• Schriftelijke opdracht A: Zet de alinea die begint met "Het beroep is gericht tegen" uit de tekst over het beroep tegen de leges om in een korte opsomming met de belangrijkste feiten.
• Schriftelijke opdracht B: Met welk bedrag zijn de nota's volgens de tekst over het beroep tegen de leges bij de bestreden uitspraak verminderd?
• Schriftelijke opdracht C: Vervolg de tekst over het beroep tegen de leges na de laatste zin.

___ Paginatekst

Vierde Meervoudige Belastingkamer
op het beroep van X B.V. te Z, belanghebbende,
een uitspraak van het Hoofd van de afdeling Middelen van de gemeente Obdam a.i., verweerder.
Van belanghebbende is ter griffie een beroepschrift ontvangen op 25 februari 2004, (..).
Het beroep is gericht tegen de uitspraak van verweerder, gedagtekend 14 januari 2004, betreffende de van belanghebbende bij wege van nota’s d.d. 22 mei 2003 en 10 juli 2003 geheven leges ad € 24.575,27 en € 8.851,59.
Na bezwaar tegen de nota’s zijn deze bij de bestreden uitspraak verminderd met € 1.715,40.
Het beroep strekt tot vernietiging van de uitspraak van verweerder en tot vernietiging van de nota’s.

______
___ Bronfragment

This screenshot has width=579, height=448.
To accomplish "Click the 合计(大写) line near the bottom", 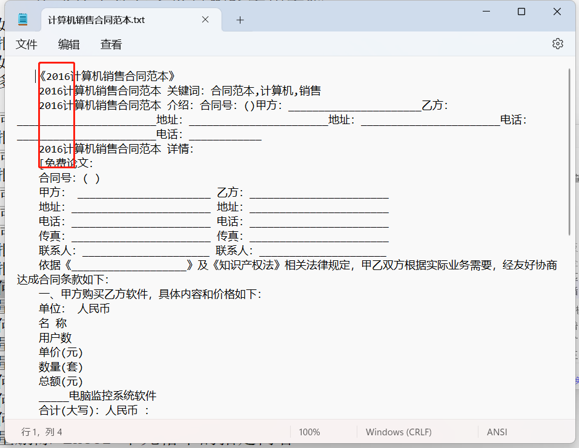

______

• Verwacht antwoord A:
- Het beroep richt zich tegen de uitspraak van verweerder van 14 januari 2004.
- Die uitspraak gaat over leges die bij belanghebbende zijn geheven.
- De leges zijn geheven met nota's van 22 mei 2003 en 10 juli 2003.
- De bedragen zijn € 24.575,27 en € 8.851,59.

• Verwacht antwoord B: Met € 1.715,40.

• Verwacht antwoord C:
Verweerder heeft een verweerschrift ingediend en concludeert tot bevestiging van de bestreden uitspraak.
Ter zitting (..)
2.1. De Legesverordening 2003 van de gemeente Obdam, bekendgemaakt in de Kogge Express van 18 december 2002, luidt met ingang van 1 januari 2003, voorzover hier van belang, als volgt:
“(..)
Artikel 2 Belastbaar feit
Onder de naam “leges” worden rechten geheven ter zake van het genot van door of vanwege het gemeentebestuur verstrekte diensten, genoemd in deze verordening en de daarbij behorende tarieventabel.
(..)
Artikel 6 Wijze van heffing
De leges worden geheven bij wege van mondelinge dan wel gedagtekende schriftelijke kennisgeving, waaronder mede wordt begrepen een stempelafdruk, zegel, nota of ander schriftuur.
(..)
Artikel 10 Machtiging tot overdracht van bevoegdheden
(..)
2. Het college van burgemeester en wethouders kan een of meer gemeenteambtenaren aanwijzen, die in zijn plaats treden met betrekking tot de uitvoering van enig wettelijke bepaling betreffende de heffing en invordering van leges.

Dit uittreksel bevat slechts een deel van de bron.